Periodic Reporting for period 1 - TEStore (Reducing carbon footprint by thermal energy storage)
Reporting period: 2016-11-01 to 2017-04-30
Traditional “heat-intensive” industries such as iron and steel mills, and in some cases chemical, non-ferrous minerals and glass processing plants, have suitable waste heat conditions for EnergyNest thermal energy storage. The steel industry offers several opportunities for WHR combined with a TES. The presence of high temperature waste heat streams, cyclic processing or operations, combined with strong incentives to recover these streams, means that many potential applications for thermal energy storage can be developed. Several viable applications can be found in this industry, as thermal loads can be time-shifted internally from high temperature waste heat streams to lower-temperature processes (non-continuous batch processing), thereby displacing significant quantities of fossil-based fuel consumption used.
To fully utilize such effects, Tata Steel is now commencing the implementation of an EnergyNest Thermal Energy Storage (TES) demo project as a ‘lighthouse initiative’. The IJmuiden demo will utilize exhaust gas energy from steel production to cover own energy demands in the facility – resulting in reduced natural gas consumption and CO2 emissions.
At this stage, the business case for electricity in the context of high penetration of wind energy still needs more careful calculations of value streams to prove economics, and the potential roll-out to other European markets in the near future.
Since waste heat represents a large and underutilized potential in Europe, and the fact that adding a TES may make a large number of potential use cases both technically and economically viable, deployment efforts were focused on this type of application. WHR results in increased energy efficiency, reduced dependence on fossil fuels (mainly natural gas) and reduced emissions of CO2 and other combustion by-products.
The steel industry offers several opportunities for WHR with TES. The presence of high-temperature waste heat streams, and the fact that strong incentives exist to recover these streams, means that many potential applications for thermal energy storage can be developed. In addition to heat wasted in exhaust gases from furnaces, other types of waste heat recovery opportunities are possible, such as recovery on hot solid products as hot steel is transported under different forms all along the process, enabling waste heat recovery through thermal radiation.
The conclusion of the study is that the innovative concept has the potential to be developed to the level of investment readiness/market maturity, but may require additional funding in view of commercialization. The study shows that TES applications within metallic industry to be the most attractive business area, mostly driven by the large energy potentials released to the atmosphere through intermittent high temperature exhaust gases. Implicit economic benefits of this waste heat remain untapped. Finding an effective way to recover and reuse this energy will not only yield attractive economic returns, but also significant CO2 emission reductions.

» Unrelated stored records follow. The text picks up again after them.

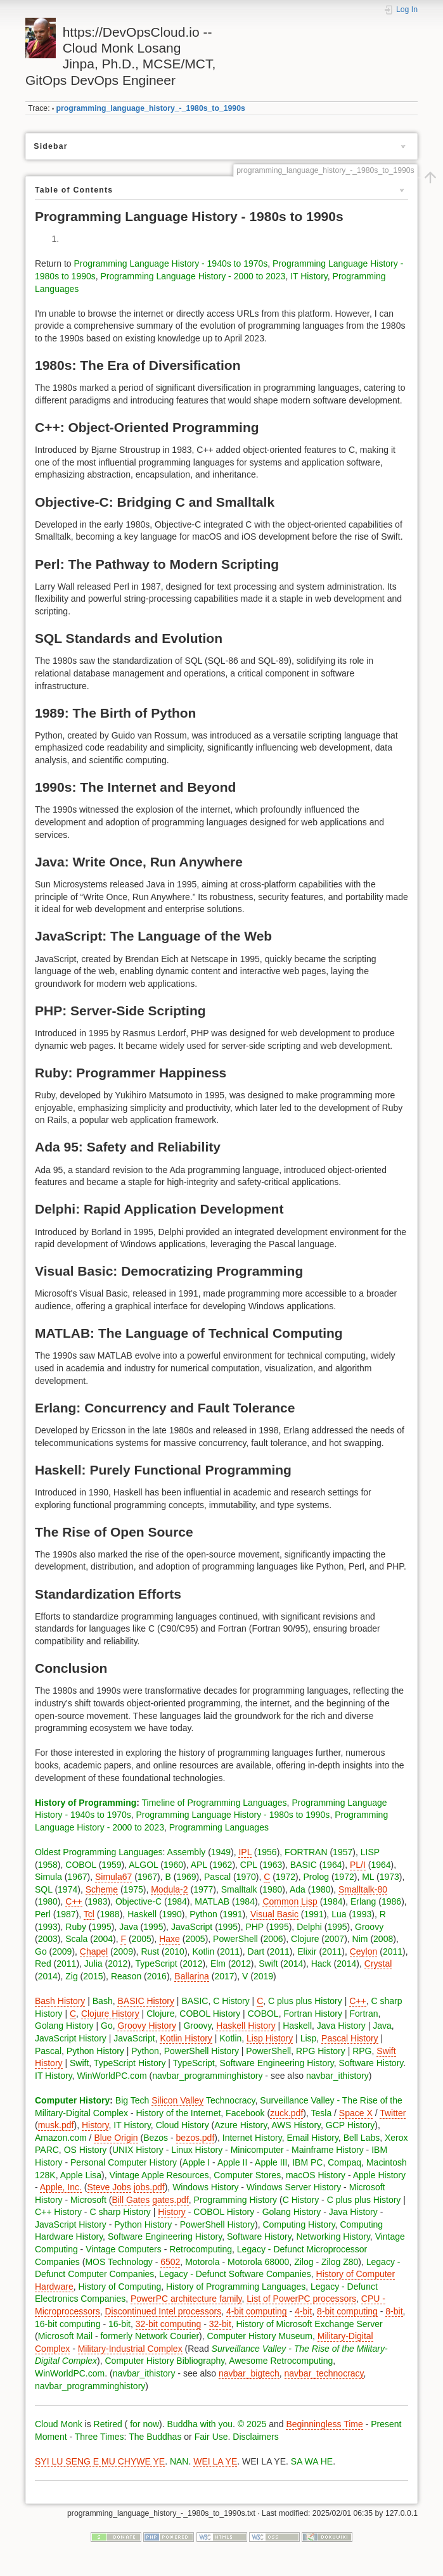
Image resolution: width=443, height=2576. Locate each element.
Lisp (308, 2038)
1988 (110, 1914)
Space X (356, 2113)
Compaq (344, 2162)
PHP (254, 1927)
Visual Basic (274, 1914)
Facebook (245, 2113)
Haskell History (245, 2026)
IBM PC (307, 2162)
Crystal (378, 1963)
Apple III (271, 2162)
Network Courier (167, 2336)
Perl (43, 1914)
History (95, 2125)
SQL (44, 1889)
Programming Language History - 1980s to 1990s (233, 1815)
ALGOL (143, 1865)
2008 (383, 1939)
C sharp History (119, 2212)
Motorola (202, 2262)
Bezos (155, 2138)
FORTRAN (306, 1852)
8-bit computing (347, 2311)
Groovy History (146, 2026)
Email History (312, 2138)
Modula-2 (169, 1889)
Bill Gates (131, 2200)
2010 (174, 1951)
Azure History (240, 2125)
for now (143, 2424)
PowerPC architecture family (186, 2299)
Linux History (196, 2150)
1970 (246, 1877)
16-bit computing (68, 2324)
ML (368, 1877)
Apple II (232, 2162)
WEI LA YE (215, 2461)
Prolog (316, 1877)
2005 (141, 1939)
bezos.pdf (195, 2138)
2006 (273, 1939)
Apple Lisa (80, 2175)
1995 (102, 1927)
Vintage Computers (124, 2249)
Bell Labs (361, 2138)
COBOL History (209, 2013)
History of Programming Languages (235, 2286)
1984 (177, 1901)
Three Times (99, 2437)
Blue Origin (116, 2138)
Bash (103, 2001)
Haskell (142, 1914)
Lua (338, 1914)
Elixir (306, 1951)
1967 (77, 1877)
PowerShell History (201, 2051)
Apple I (196, 2162)
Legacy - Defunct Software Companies (235, 2274)
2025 (256, 2424)
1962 (222, 1865)
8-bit (393, 2311)
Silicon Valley (177, 2100)
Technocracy (230, 2100)
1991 (232, 1914)
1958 (48, 1865)
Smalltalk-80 (362, 1889)
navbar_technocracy (324, 2373)
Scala (76, 1939)
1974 (67, 1889)
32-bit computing (169, 2324)
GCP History (350, 2125)
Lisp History (270, 2038)
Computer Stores (247, 2175)
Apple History (379, 2175)
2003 (48, 1939)
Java (128, 1927)
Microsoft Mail (65, 2336)
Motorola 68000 (258, 2262)
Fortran (363, 2013)
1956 (267, 1852)
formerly (116, 2336)
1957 (342, 1852)
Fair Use (211, 2437)
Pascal (217, 1877)
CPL (248, 1865)
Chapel (94, 1951)
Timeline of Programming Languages (214, 1803)
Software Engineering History (277, 2063)
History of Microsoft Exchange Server (309, 2324)
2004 (103, 1939)
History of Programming (85, 1803)
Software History (371, 2063)
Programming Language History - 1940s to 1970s (170, 263)
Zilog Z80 (339, 2262)
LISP (370, 1852)
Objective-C (138, 1901)
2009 (62, 1951)
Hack (321, 1963)
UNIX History (138, 2150)
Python (203, 1914)
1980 (272, 1889)
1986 (391, 1901)
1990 (172, 1914)
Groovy (369, 1927)
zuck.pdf (286, 2113)
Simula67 (113, 1877)
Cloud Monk (58, 2424)
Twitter (393, 2113)
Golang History (64, 2026)
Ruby (75, 1927)
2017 (224, 1976)
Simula (48, 1877)
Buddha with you (200, 2424)
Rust (150, 1951)
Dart (256, 1951)
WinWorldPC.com (111, 2076)
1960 (173, 1865)
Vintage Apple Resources (159, 2175)
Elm (218, 1963)
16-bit (119, 2324)
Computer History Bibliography (165, 2361)
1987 (65, 1914)
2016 (157, 1976)
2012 (117, 1963)
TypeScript (156, 1963)
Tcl (89, 1914)
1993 (361, 1914)
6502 (170, 2262)
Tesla (321, 2113)
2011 (230, 1951)
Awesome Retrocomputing (281, 2361)
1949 (221, 1852)
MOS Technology (118, 2262)
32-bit (220, 2324)
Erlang (363, 1901)
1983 (97, 1901)
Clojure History (110, 2013)
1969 (186, 1877)
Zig (71, 1976)
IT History (309, 276)
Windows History (205, 2187)
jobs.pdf (149, 2187)
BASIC (303, 1865)
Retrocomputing (200, 2249)
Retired (108, 2424)
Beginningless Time (324, 2424)
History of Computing (119, 2286)
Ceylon (364, 1951)
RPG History (320, 2051)
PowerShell (235, 1939)
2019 (263, 1976)
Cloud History (182, 2125)
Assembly (186, 1852)
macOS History (315, 2175)
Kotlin (203, 1951)
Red (43, 1963)
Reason (126, 1976)
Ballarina (191, 1976)
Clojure (305, 1939)
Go (41, 1951)
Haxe (169, 1939)
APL (199, 1865)
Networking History (332, 2236)
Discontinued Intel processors (163, 2311)
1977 (203, 1889)
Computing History (298, 2224)
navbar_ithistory (337, 2076)
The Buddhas (155, 2437)
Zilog (303, 2262)
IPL (245, 1852)
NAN (179, 2461)
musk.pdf (56, 2125)
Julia (93, 1963)
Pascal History (349, 2038)
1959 (111, 1865)
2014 (293, 1963)
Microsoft (88, 2200)
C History (231, 2001)
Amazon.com (61, 2138)
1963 (272, 1865)
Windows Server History (294, 2187)
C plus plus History (305, 2001)
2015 (93, 1976)
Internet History (252, 2138)
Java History (341, 2026)
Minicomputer (257, 2150)
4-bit (303, 2311)
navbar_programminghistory (207, 2076)
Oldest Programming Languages (99, 1852)
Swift (268, 1963)
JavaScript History (70, 2038)
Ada (297, 1889)
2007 (334, 1939)
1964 (332, 1865)
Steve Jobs (109, 2187)
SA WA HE (312, 2461)
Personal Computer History (123, 2162)
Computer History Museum (260, 2336)
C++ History (58, 2212)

“The steel industry has already undertaken huge efforts to reduce emissions, and to go any further simply requires new technologies. This demo installation is just a first step for Tata’s IJmuiden plant. We are proud to be yet again the global leader for implementing environmentally friendly solutions with a strong business case.” says Gerard Jägers, Program Manager Energy Efficiency. A joint assessment of effects for a full-scale implementation of the EnergyNest throughout the IJmuiden facility shows impressive results: a 500 MWh TES can yield annual savings of 2.3 million GJ of natural gas (65 million Nm3) and 130.000 tons of emitted CO2. Such reduction would compensate for annual CO2 emissions of 90.000 cars.